2. Mujizat untuk Sarana Penginjilan Kedua orang buta ini mempunyai pemikiran kalau mereka bersaksi, menceritakan apa yang diperbuat Tuhan Yesus atas dirinya pada orang lain berarti mereka turut membantu mencarikan pengikut buat Yesus dengan demikian pengikut Yesus semakin bertambah banyak. Bukankah Tuhan ingin kita bersaksi? Bukankah ini juga menjadi salah satu sarana penginjilan? Perhatikan, semua pemikiran itu adalah menurut logika manusia.

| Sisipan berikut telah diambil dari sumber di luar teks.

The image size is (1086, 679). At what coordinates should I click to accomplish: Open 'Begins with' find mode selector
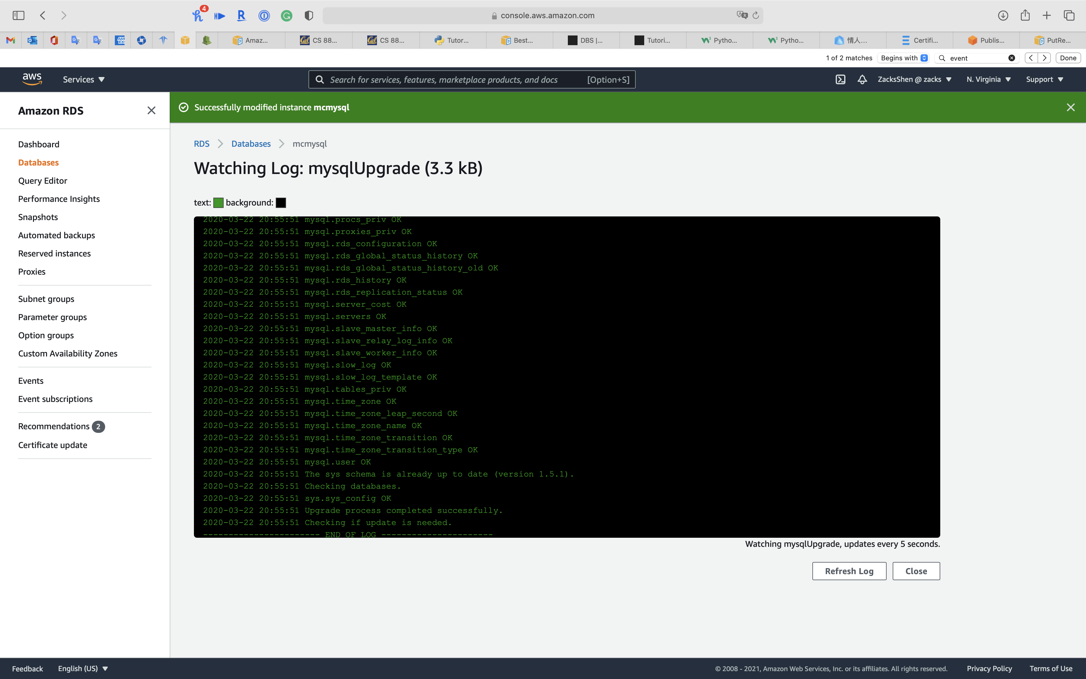pyautogui.click(x=904, y=58)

Dari dulu hingga sekarang manusia tidak berubah, yakni menggunakan mujizat untuk penginjilan. Tuhan Yesus tidak ingin mujizat dijadikan sebagai sarana penginjilan. Apa yang dimengerti oleh Tuhan Yesus tidak dimengerti oleh mereka yang percaya pada Kristus. Banyak orang berpikir kalau sakit disembuhkan maka orang menjadi percaya dan mengikut Tuhan Yesus. Cara Kristus berbeda dengan cara dunia, cara dunia justru akan membuat rusak iman Kristen.

Pada Injil Yohanes pasalnya yang ke – 6 dicatat Tuhan Yesus membuat mujizat dengan 5 roti dan 2 ikan, Tuhan Yesus memberi makan lima ribu orang laki-laki belum termasuk wanita dan anak-anak maka diperkirakan jumlahnya lebih dari lima ribu orang. Setelah Tuhan Yesus melakukan mujizat tersebut, Yesus berangkat ke seberang dan orang berbondong-bondong mengikut Dia, mereka sangat bersemangat mengikut Yesus, mereka bahkan berhasil mendahului Yesus sampai ke seberang. Puji Tuhan, Tuhan Yesus tidaklah sama seperti manusia berdosa yang sangat senang dengan pujian, Tuhan Yesus tahu apa yang menjadi motivasi mereka mengikut, yaitu sesungguhnya kamu mencari Aku, bukan karena kamu telah melihat tanda-tanda, melainkan karena kamu telah makan roti dan kamu kenyang (Yoh. 6:26). Maka sepanjang hari itu, Tuhan Yesus mengajar dengan sangat keras tentang roti hidup dan lihat, reaksi orang banyak itu, satu per satu mereka pergi meninggalkan Yesus. Apakah Tuhan Yesus menyesal karena berkhotbah dengan keras ataukah bersedih karena ditinggalkan oleh para pengikut-Nya? Tidak! Tuhan tidak butuh manusia sebaliknya manusialah yang butuh Tuhan.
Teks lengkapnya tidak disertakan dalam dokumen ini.